Data extracted from a collection:
_ _ _ _

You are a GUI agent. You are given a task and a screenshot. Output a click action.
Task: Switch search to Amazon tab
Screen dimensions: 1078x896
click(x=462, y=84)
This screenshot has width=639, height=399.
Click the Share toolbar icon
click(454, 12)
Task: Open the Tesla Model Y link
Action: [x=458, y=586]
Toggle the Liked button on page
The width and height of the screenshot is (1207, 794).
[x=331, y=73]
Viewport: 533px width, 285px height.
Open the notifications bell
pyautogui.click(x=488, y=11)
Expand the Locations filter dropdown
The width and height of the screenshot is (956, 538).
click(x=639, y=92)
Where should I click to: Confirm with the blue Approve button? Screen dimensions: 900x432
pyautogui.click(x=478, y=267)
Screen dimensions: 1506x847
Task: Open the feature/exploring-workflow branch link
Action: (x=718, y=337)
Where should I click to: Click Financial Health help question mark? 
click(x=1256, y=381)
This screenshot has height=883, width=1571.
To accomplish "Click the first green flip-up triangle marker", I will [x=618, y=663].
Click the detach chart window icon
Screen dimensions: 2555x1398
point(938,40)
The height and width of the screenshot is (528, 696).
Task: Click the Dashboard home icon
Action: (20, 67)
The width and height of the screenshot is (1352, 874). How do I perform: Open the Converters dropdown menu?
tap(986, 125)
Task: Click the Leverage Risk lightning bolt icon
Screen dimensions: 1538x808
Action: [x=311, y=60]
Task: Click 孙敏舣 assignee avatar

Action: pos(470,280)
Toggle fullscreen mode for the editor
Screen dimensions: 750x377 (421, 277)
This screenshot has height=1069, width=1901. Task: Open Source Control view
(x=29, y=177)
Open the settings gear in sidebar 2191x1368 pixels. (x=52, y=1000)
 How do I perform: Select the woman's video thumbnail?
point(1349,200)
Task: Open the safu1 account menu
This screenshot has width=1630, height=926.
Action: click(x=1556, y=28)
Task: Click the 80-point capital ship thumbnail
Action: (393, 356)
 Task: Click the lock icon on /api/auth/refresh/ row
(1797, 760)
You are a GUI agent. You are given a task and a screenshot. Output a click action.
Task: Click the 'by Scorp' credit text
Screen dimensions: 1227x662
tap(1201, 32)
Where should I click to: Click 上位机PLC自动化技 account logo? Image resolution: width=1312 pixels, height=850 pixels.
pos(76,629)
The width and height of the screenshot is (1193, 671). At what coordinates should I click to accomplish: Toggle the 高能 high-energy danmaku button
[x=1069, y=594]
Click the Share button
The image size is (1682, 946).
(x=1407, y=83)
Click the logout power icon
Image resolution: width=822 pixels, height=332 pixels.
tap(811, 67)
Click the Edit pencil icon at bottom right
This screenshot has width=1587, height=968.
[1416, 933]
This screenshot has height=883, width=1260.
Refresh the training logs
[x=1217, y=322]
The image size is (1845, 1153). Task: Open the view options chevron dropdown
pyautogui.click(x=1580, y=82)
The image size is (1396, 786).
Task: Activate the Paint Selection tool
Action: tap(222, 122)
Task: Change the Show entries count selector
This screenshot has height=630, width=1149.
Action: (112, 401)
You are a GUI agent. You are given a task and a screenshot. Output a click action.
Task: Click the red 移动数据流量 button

_ _ _ _

Goal of the exercise: Both the first line of the records above and the line containing "Toggle the Liked button on page" are to be transcribed exactly, together with every line between them, and nothing else.

Response to this exercise:
You are a GUI agent. You are given a task and a screenshot. Output a click action.
Task: Switch search to Amazon tab
Screen dimensions: 1078x896
click(x=462, y=84)
This screenshot has width=639, height=399.
Click the Share toolbar icon
click(454, 12)
Task: Open the Tesla Model Y link
Action: [x=458, y=586]
Toggle the Liked button on page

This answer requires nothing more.